One Second to Watch Out
"One second to watch out, your whole life if you eat it. . ." -from the song "Samba/Bomber: Akuma No Mi" lyrics and translation from the site "Destination: Paradise"
Chapter 1: The Most Beautiful Woman in the World
"Have you seen this boy?"
I held out the paper to my fellow pirate captain. We had pulled into port for a while, the perfect opportunity to connect with the loose network of rumor and information that stretches across the seas. Normally I wouldn't deign to come into a common tavern-- they're filthy, louse-ridden places that no self-respecting crewmember of mine would frequent. The fact that they my entire crew takes off for the bars anyway the moment we drop anchor leads me to conclude that they simply have no self-respect.
The men had all turned to gape at me the moment I came in the door, of course. Obviously, it wasn't often a beautiful woman came into a hole like this, let alone the most beautiful woman in the world. I basked in their attention. Let them look. And if one of them tries anything more, well, I always carry my mace, and I do mean mace.

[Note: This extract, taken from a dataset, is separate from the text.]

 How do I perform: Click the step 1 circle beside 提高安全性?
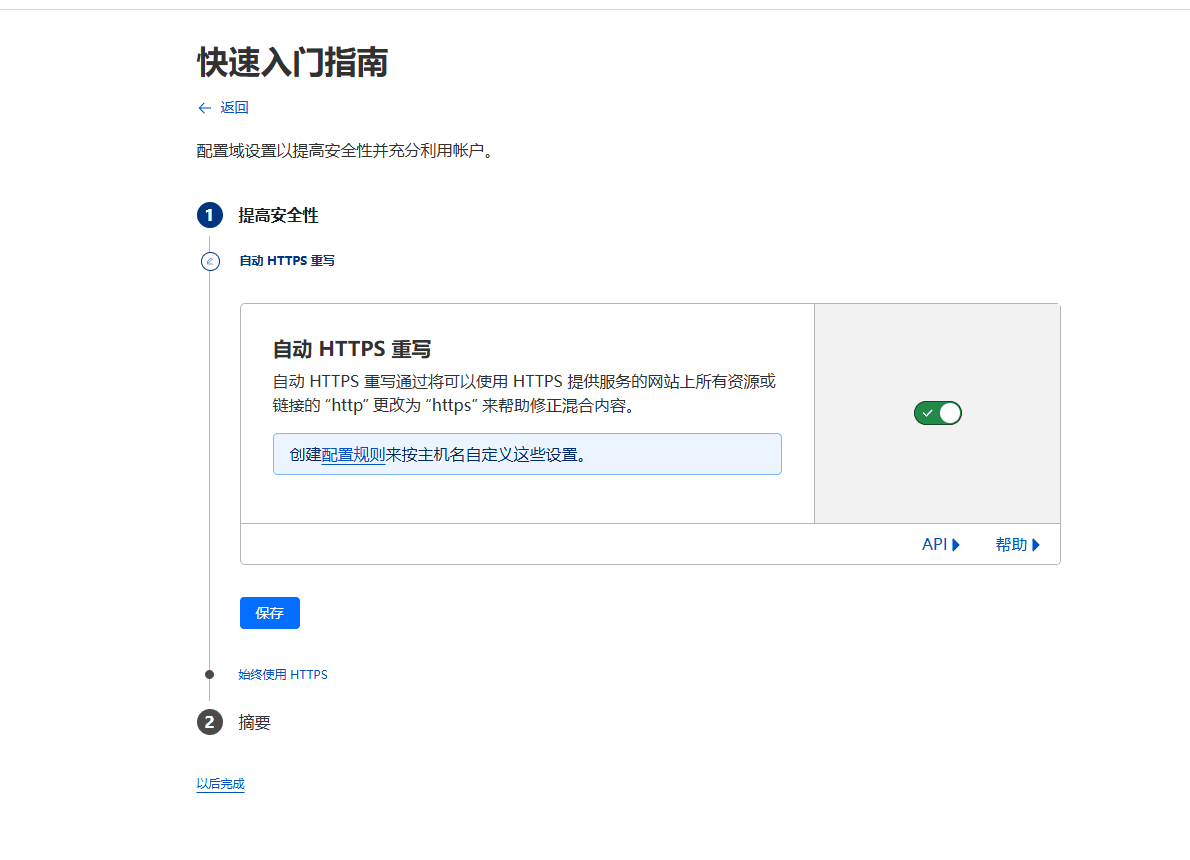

You've no doubt heard of me. Who hasn't heard of Lady Alvida? And you're probably wondering why I would be in such a place, instead of in some much more appropriate position, say, lounging on silken cushions being fed grapes by yummy servant boys. Well, I'll tell you. Until recently, my mighty mace had never let me down in battle. No one had laid a finger on me. But that boy. . . that odd rubber boy who claimed to be the future king of pirates, he shrugged off my mace as though it were nothing, and dealt me the first blow I had ever felt on my porcelain cheek. I could still feel it stinging, in my mind.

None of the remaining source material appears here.